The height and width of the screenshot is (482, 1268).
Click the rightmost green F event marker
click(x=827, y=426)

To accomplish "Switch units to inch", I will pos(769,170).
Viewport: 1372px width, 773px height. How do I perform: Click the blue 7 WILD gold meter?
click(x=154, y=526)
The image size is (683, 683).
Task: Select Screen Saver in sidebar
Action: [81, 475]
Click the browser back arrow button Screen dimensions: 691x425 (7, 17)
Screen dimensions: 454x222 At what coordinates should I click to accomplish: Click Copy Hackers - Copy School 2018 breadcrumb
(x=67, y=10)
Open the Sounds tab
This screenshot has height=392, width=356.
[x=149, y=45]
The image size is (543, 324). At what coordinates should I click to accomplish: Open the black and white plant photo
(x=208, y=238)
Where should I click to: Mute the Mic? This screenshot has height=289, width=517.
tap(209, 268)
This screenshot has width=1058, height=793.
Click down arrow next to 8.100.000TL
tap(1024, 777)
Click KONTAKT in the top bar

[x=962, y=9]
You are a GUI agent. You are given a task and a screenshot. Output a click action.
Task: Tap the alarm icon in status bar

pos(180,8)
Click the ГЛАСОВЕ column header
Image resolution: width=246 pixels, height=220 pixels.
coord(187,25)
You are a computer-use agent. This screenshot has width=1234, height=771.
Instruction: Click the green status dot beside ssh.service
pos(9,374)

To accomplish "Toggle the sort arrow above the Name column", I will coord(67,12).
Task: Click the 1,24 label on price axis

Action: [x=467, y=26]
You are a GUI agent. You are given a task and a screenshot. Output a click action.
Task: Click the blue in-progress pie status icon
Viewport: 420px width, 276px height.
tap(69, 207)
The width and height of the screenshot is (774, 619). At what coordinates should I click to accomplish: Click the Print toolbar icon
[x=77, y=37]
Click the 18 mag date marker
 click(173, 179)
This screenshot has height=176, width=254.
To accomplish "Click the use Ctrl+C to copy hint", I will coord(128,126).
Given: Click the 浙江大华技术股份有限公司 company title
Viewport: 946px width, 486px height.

──────────

- _YOUR GOAL_:
Return what is listed above, exactly and completely.

- _RESPONSE TO THE EXERCISE_:
The height and width of the screenshot is (482, 1268).
Click the rightmost green F event marker
click(x=827, y=426)

To accomplish "Switch units to inch", I will pos(769,170).
Viewport: 1372px width, 773px height. How do I perform: Click the blue 7 WILD gold meter?
click(x=154, y=526)
The image size is (683, 683).
Task: Select Screen Saver in sidebar
Action: [81, 475]
Click the browser back arrow button Screen dimensions: 691x425 (7, 17)
Screen dimensions: 454x222 At what coordinates should I click to accomplish: Click Copy Hackers - Copy School 2018 breadcrumb
(x=67, y=10)
Open the Sounds tab
This screenshot has height=392, width=356.
[x=149, y=45]
The image size is (543, 324). At what coordinates should I click to accomplish: Open the black and white plant photo
(x=208, y=238)
Where should I click to: Mute the Mic? This screenshot has height=289, width=517.
tap(209, 268)
This screenshot has width=1058, height=793.
Click down arrow next to 8.100.000TL
tap(1024, 777)
Click KONTAKT in the top bar

[x=962, y=9]
You are a GUI agent. You are given a task and a screenshot. Output a click action.
Task: Tap the alarm icon in status bar

pos(180,8)
Click the ГЛАСОВЕ column header
Image resolution: width=246 pixels, height=220 pixels.
coord(187,25)
You are a computer-use agent. This screenshot has width=1234, height=771.
Instruction: Click the green status dot beside ssh.service
pos(9,374)

To accomplish "Toggle the sort arrow above the Name column", I will coord(67,12).
Task: Click the 1,24 label on price axis

Action: [x=467, y=26]
You are a GUI agent. You are given a task and a screenshot. Output a click action.
Task: Click the blue in-progress pie status icon
Viewport: 420px width, 276px height.
tap(69, 207)
The width and height of the screenshot is (774, 619). At what coordinates should I click to accomplish: Click the Print toolbar icon
[x=77, y=37]
Click the 18 mag date marker
 click(173, 179)
This screenshot has height=176, width=254.
To accomplish "Click the use Ctrl+C to copy hint", I will coord(128,126).
Given: Click the 浙江大华技术股份有限公司 company title
Viewport: 946px width, 486px height.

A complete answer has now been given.